-- start of Record excerpts --
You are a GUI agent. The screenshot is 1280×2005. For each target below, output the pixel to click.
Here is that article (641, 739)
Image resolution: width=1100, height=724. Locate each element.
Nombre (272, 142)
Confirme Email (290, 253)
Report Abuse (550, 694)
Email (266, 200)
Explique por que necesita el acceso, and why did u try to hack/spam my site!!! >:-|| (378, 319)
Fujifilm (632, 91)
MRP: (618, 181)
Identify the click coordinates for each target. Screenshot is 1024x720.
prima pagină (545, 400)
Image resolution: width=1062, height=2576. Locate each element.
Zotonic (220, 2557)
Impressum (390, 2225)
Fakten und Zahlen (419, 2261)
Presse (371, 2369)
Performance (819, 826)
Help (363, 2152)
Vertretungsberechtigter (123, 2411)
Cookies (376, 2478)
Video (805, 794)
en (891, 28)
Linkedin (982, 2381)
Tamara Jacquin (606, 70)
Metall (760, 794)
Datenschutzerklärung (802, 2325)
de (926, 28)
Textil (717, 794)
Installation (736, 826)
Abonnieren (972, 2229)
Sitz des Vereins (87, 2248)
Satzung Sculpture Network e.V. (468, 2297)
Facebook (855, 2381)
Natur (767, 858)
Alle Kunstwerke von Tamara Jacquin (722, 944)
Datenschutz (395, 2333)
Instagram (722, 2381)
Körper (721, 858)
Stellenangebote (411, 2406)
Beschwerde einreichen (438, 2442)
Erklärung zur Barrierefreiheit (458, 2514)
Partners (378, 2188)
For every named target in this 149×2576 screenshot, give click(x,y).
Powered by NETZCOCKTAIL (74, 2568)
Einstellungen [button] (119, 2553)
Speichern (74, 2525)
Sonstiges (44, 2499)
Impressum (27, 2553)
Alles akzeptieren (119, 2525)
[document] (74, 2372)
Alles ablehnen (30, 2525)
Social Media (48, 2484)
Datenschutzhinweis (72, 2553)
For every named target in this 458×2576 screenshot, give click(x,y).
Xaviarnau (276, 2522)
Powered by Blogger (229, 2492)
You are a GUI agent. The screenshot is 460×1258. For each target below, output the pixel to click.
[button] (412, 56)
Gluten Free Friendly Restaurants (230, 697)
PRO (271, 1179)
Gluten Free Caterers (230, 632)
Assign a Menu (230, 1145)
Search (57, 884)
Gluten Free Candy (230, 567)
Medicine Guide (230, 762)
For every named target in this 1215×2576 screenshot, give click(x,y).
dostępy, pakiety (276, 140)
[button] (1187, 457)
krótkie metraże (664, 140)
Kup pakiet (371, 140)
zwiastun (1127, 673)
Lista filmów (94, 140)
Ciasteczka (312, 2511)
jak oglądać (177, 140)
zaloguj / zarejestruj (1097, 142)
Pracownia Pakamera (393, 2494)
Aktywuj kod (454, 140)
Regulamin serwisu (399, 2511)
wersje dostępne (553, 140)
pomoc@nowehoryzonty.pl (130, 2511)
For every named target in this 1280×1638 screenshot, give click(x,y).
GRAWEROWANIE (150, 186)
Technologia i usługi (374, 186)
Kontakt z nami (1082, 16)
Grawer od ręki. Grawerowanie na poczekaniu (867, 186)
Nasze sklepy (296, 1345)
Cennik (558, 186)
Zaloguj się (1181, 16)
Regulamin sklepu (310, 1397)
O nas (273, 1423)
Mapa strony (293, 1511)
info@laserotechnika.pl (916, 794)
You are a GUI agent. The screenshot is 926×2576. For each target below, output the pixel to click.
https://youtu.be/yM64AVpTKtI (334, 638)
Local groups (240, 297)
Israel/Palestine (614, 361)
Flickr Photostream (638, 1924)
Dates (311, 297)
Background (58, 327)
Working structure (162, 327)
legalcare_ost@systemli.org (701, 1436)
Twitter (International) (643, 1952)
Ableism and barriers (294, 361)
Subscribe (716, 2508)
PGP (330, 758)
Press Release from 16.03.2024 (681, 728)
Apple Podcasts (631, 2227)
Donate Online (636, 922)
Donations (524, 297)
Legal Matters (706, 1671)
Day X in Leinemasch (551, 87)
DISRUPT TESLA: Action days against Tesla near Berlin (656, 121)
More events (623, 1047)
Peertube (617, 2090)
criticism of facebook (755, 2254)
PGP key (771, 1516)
-- end of Record excerpts --
> Task description
Collect all lines in the data above that contain the word "every", and copy each of those lines in full.

> Task answer
For every named target in this 149×2576 screenshot, give click(x,y).
For every named target in this 458×2576 screenshot, give click(x,y).
For every named target in this 1215×2576 screenshot, give click(x,y).
For every named target in this 1280×1638 screenshot, give click(x,y).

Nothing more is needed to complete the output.